The Languages of Art


We must remember that all art is allusive or indirect—that is, by its nature, art “points to” or presents its subject in ways that call on us to engage in deciphering its meaning and message. The message or idea(s) in some art, especially traditional representational (mimetic) art, is more immediately accessible to a viewer. A landscape, a vase-and-flowers still life, or a portrait, for example, are what they appear to be; and the content or idea in the art is connected to those recognizable objects. These images are more likely to convey their subject or topic in a fairly obvious way.


“Marylin Diptych”, by Andy Warhol, 1962, acrylic on canvas, 80.88 in × 114.00 in, Collection of the Tate Museum

Alternatively, highly expressionistic or abstract paintings and instrumental music convey their “messages” in much more allusive and indirect modes. We all know, however, that these less direct art forms can relay real content and psychological or emotional realities in very powerful ways. For example, the dark beauty of Picasso’s Guernica and Warhol’s Marilyn Diptych evoke in us a profound empathy and understanding of our often tragic human condition. Earth-shattering melancholy and feelings of loss grip us as we hear Górecki’s Third Symphony.


In either representational or abstract modes, the artist uses the “language” of art (marks, sounds, movements, space, objects, etc.) to communicate ideas, feelings, and visions of life.

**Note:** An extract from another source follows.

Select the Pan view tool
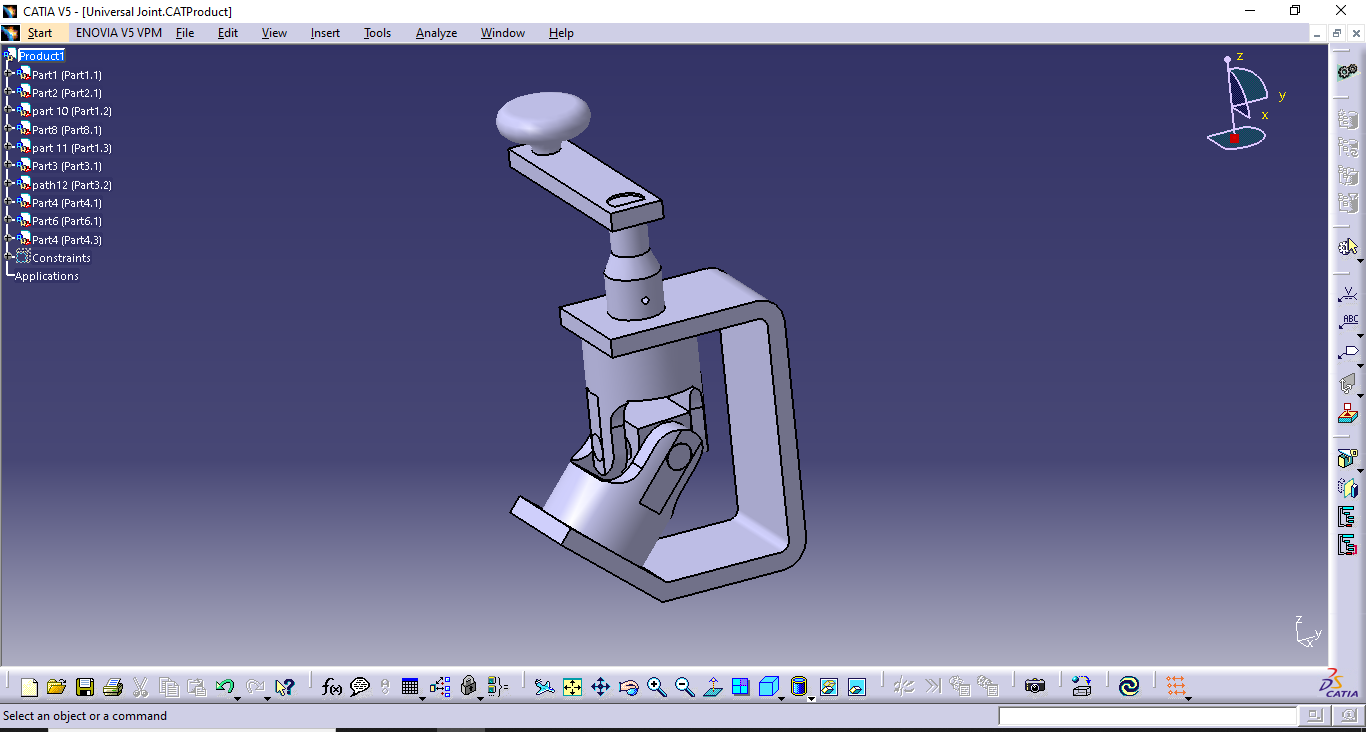This screenshot has width=1366, height=732. tap(600, 687)
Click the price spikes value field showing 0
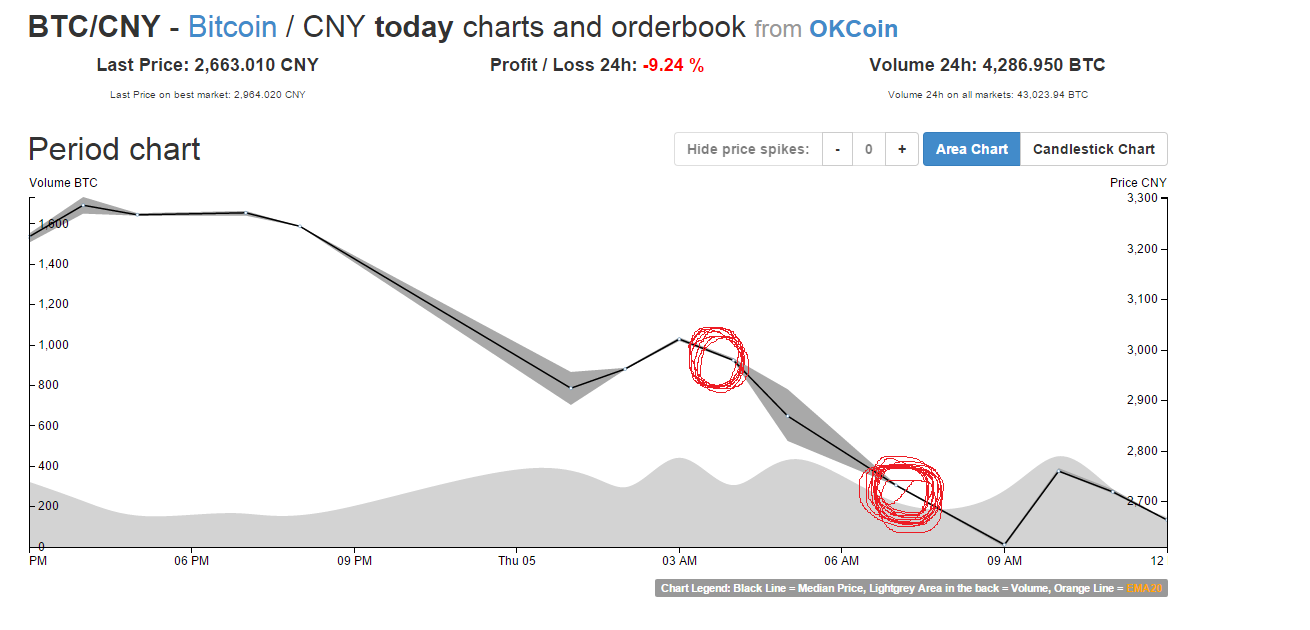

Art carries messages in ways similar to that of metaphor. A metaphor juxtaposes one mental picture with a second that is often unexpected or surprising, and the metaphor’s power results from the interplay between the two elements. For example, in Shakespeare’s famous balcony scene, Romeo says “Juliet is the sun.” Juxtaposing Juliet with an image of the sun associates her person, character, and human attributes with the sun’s attributes and creates a new, vibrant image of what Juliet means to Romeo. Thus the metaphor not only describes (in this example, Juliet, a pretty young woman), but it also creates a new picture—an imaginative integration that (1) describes in a new way, (2) carries idea/content through which one can gain fresh understanding, and (3) evokes intense emotional involvement while not excluding cognitive, propositional truth.2


Art operates in an analogous way. It “pictures” one or more images, objects, sounds, movements—the combination or character of which registers an impression, sensibility, or concept. The bundle of ordered thought and feelings found in metaphor and art is not irrational, yet it is irreducible to adequate description in words. All art operates in this way to carry its messages and content.